La Razón (Buenos Aires), 8 de agosto de 1935
Acabo de leer en el benemeritísimo Repertorio Americano un estudio sobre “La bella realidad de la María de Jorge Isaacs”, que firma Cornelio Hispano. Verdadera “Biblia de los quince años”. No los tenía yo cuando me enamoré de mi primera y última novia, de la hoy madre de mis ocho hijos, y no los tenía cuando ella se me ausentó, y pasamos cinco o seis años sin vernos, correspondiéndonos por carta. A los quince años de estas relaciones nos casamos. Mi hijo mayor, siguiendo mis huellas, se enamoró casi niño, casó, y a los ocho años de casado, y cuando su María, mi otra hija —mujer es Concha— iba a hacerme abuelo, se nos murió. Había sido en casa de estos mis hijos, en Palencia, en 1923, cuando, teniendo ya 59 años, leí por primera vez la María, de Isaacs, en un ejemplar que mi hijo había regalado a su María cuando eran novios. Si lo hubiera leído a mis quince años, no me habría calado tan hondo. En rigor, yo no he tenido mocedad, sino niñez. Voy pasando de mi primera ancianidad a mi segunda infancia. Y así siento la eternidad del amor. Eternidad no como envolvente de pasado, presente y porvenir, sino como siempre presente abismático. Y... ahora un desahogo lírico:
Amor viejo no envejece / siempre niño, sobre edad / nació entero, así parece: / su vida es eternidad. / Es ciego, mas su ceguera / ve en tinieblas más allá / y sin deslumbrarse espera / que el alma le llevará. / Amor viejo es niño eterno. / Flor de flores, lealtad, / no se agosta, que es de invierno / Diciembre, Natividad.
Y sigo ahora. Es que a mi amor niño viejo no le sopló la muerte. La muerte de un sueño encarnado no me trajo la juventud como a Isaacs, que escribía su poema cuando yo nacía, en 1864. Es decir, sigo naciendo. Y nací también, como otras veces, cuando en casa de mi María, la de mi hijo, leí esa que usted llama “Biblia de los quince años”. La sorbí como Efrain el agua fresca y clara de las manos de su María.

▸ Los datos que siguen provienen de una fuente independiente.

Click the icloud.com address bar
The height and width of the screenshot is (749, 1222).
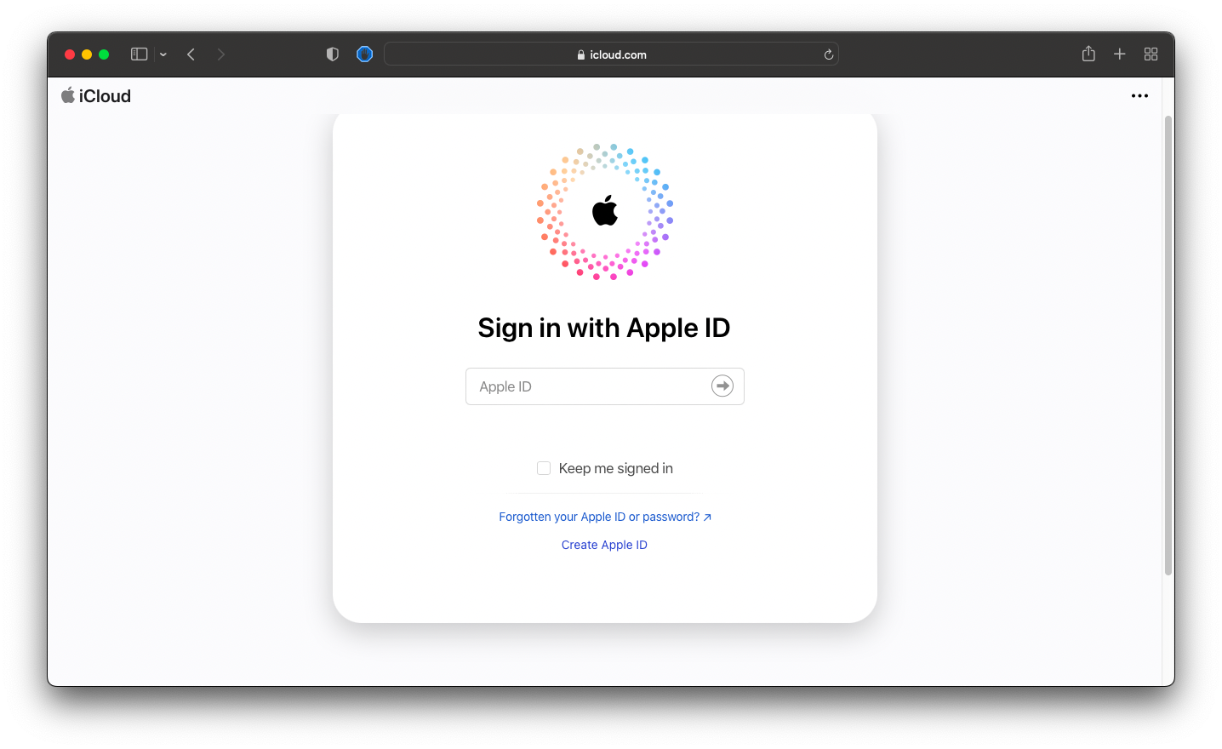611,54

¡Biblia! En efecto aquello es bíblico, eterno. Si el “Cantar de los Cantares” se cantó en hebreo, la primera lengua de los judíos, la María se cantó en lengua española, su segunda lengua recriada en el paraíso colombiano. Colombia ha dado a Isaacs, como Venezuela a Bolívar, los dos más grandes románticos de América —y cuánto mayores fuera de ella— y ambos lanzados a su carrera quijotesca de conquistadores por la muerte de un sueño de amor encarnado: Bolívar su “huidera” mujer, la hija del marqués del Toro; Isaacs su prima Eloísa. Y esto hay que recordarlo cuando llegan unos mocitos, algunos de los cuales jamás fueron niños, que hablan despectivamente del romanticismo sin saber lo que fue. Repito que si hubiere leído la María a mis quince años, en 1879, cuando romantizaba, no me habría calado como me caló a mis cincuenta y nueve. Hay libros —¿libros?— eternos que no se deben leer de joven. Tenía yo cerca de 50 cuando leía el Robinson y el Gulliver, y gracias a ello los penetré. Y es que a mis cincuenta mi niño era no menos niño, pero más consciente de su niñez y más comprensivo que en mi infancia. Y así con La María. Y después que la María de mi hijo ha muerto espero volver a leer la de Isaacs. ¿Con qué ánimo? Hay otras cosas· tristes en su estudio de que no quiero decir nada... ¿para qué?